I’m fixated on the couple across the outdoor patio, mainly because they have a cute puppy, but also because they appear to be newly dating. In between pretend glances off in the distance every time they catch my eyes pointed in their direction, I can’t help but notice that their “ooglely eyes” are in full force. I’m worried that one of them may actually puke soon because he is “so in love” and she is so “oh my god, I can’t even.”

This observed interaction gives me a myriad of what I can only imagine are “feelings,” which I thought I had gotten rid of during my time living in New York City. At first, upon looking at these two, I admired their nearly vomit-inducing euphoria. They're happy, for now. This feeling of admiration was quickly halted by an overwhelming feeling of disgust. They’re just so stupid happy I think to myself, getting angrier as they continuously force me to acknowledge that I’m not as happy as they are… The bastards. So, out of spite, I forward their relationship timeline to their future petty arguments and “nothing” fights because that’s what happens after you date someone long enough, right? At least that has been my experience. Still, somehow, after being filled with all of these negative emotions, I want it. I want to be stupid happy like that, even if it does lead to nothing fights about if you should wear a jacket to the movies or where you both should go out to eat for your nine-and-a-half month anniversary.  

It’s like Taco Bell. You see the sign and think, Whoa -  a Chalupa would be amazing right now! But then, you think about the empty calories, the questionable ingredients, and just how bad the last one made you feel in the end despite being so good at first. Even after thinking about your history of Chalupa consumption and the time away from your friends you'll need for the gym, you feel that you deserve it and end up turning right. Next thing you know, “Welcome to Taco Bell - how can I help you?” is blaring out of the drive-thru speaker. The only issue here is you can’t order a  great relationship at the adobe style food hut less than a mile away, and if you could, it would probably cost more than $3.25.

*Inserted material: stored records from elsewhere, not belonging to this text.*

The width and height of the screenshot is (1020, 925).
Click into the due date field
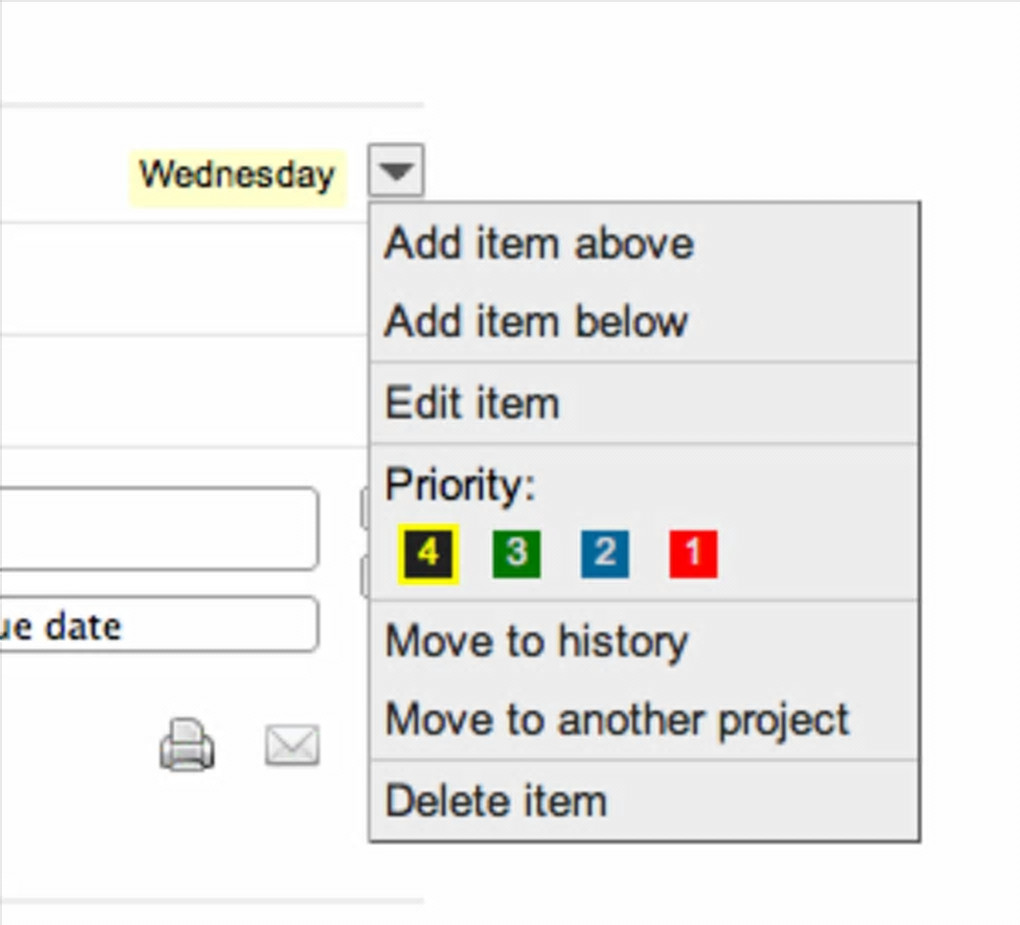pos(160,625)
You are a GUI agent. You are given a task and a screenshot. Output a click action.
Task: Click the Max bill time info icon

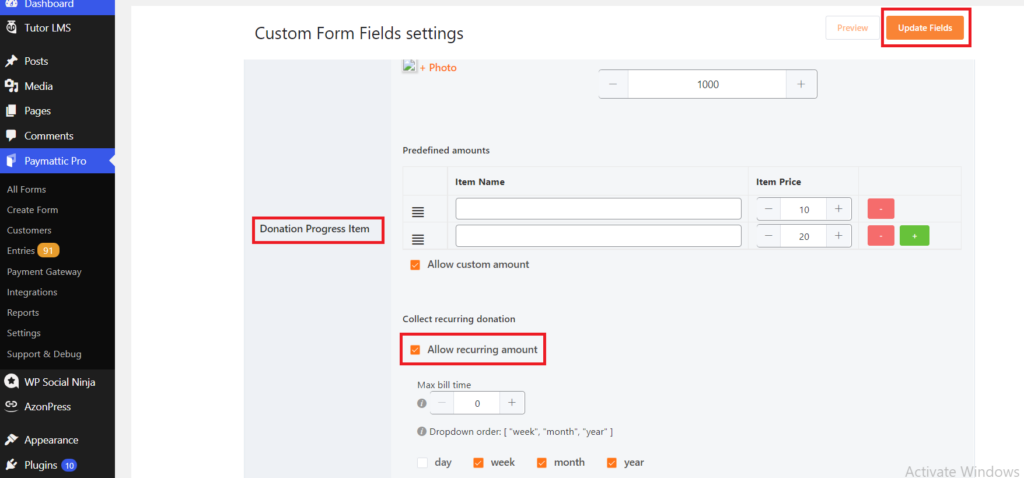tap(422, 403)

What have we millennials done to ourselves? Based on my public high school education on evolution and my own personal thought, I’ve come to a conclusion. As social mammals, people are hardwired to find a mate with the best qualities (physical, mental, social standing) within the reachable social group. However, our generation has been both blessed and cursed with the largest reachable social group the world has ever seen, all just a simple swipe or a “like” away. In other words, our sea still contains the same amount of fish, but now we can see a whole lot more of it. This has undoubtedly made us the hardest generation to please.

Small things that bother us about a perfectly acceptable partner are now cause for a break-up because someone somewhere hidden in today’s Hinge batch probably doesn’t breathe in weird before they laugh or actually likes Chipotle as much as you.

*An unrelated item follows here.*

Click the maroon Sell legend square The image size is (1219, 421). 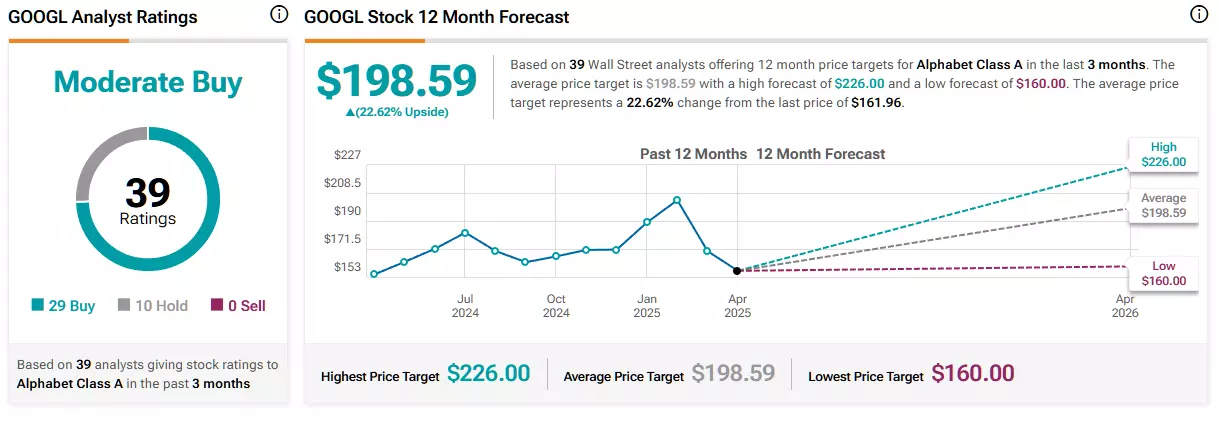click(217, 306)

We are continuously bombarded with what we could have. We convince ourselves that if we try hard enough, go to the gym long enough, become witty enough, we’ll get more matches. We are terrified to pick just one and settle down because, for all we know, the “perfect girl” could be right behind “Christine, 24,” but you’ll never know if your dating “Tina, 25.”

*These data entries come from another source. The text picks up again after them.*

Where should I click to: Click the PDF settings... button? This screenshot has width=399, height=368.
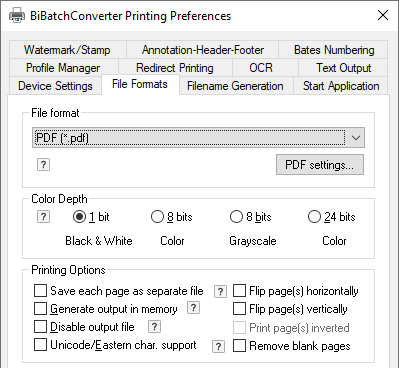click(x=320, y=165)
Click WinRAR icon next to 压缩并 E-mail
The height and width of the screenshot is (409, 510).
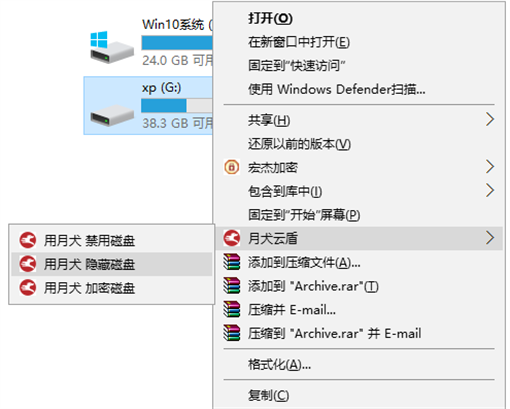pos(232,309)
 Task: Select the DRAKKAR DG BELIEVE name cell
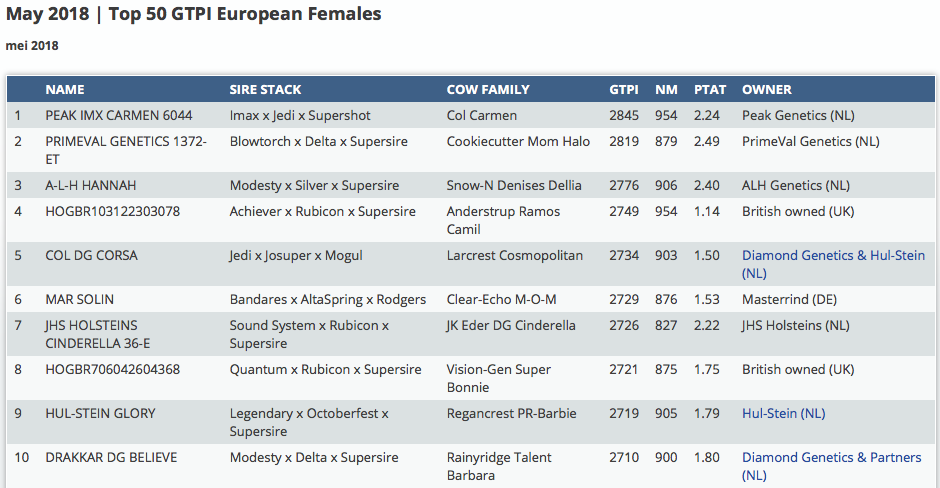111,458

It’s really the “you’ll never know” that gets to me personally. At this point, settling down seems like an impossible feat. Picking the wrong mate could lead you to waste a significant amount of time, a resource that is becoming seemingly more scarce for us millennials. So, how does a man deal with the fact that it is never immediately apparent whether a new lady is really the one for him?

Some say, “You’ll just know when you know.” Thank you, Yoda, for the impeccable dating advice... The only helpful guidance I can actually impart here is something I’ve been trying to improve on: Put down the damn dating apps, as most of the girls worth dating aren’t on them anyway, and give the women in your life a real chance. Stop being a picky bastard and letting the small things get in the way of you actually getting to know a potential mate. Don’t hold back. Only after going all-in and making a sincere attempt to date and learn about this person should you make a judgement on whether she is the one for you. And if you realize that she isn’t the Kim to your Kanye (shoot me) be truthful and don't drag it out. Taco Bell left out does not get better like red wine, or pizza. So let the adventure continue, and the quest for the best chalupa soldier on. Just try not break too many hard shell hearts while doing it.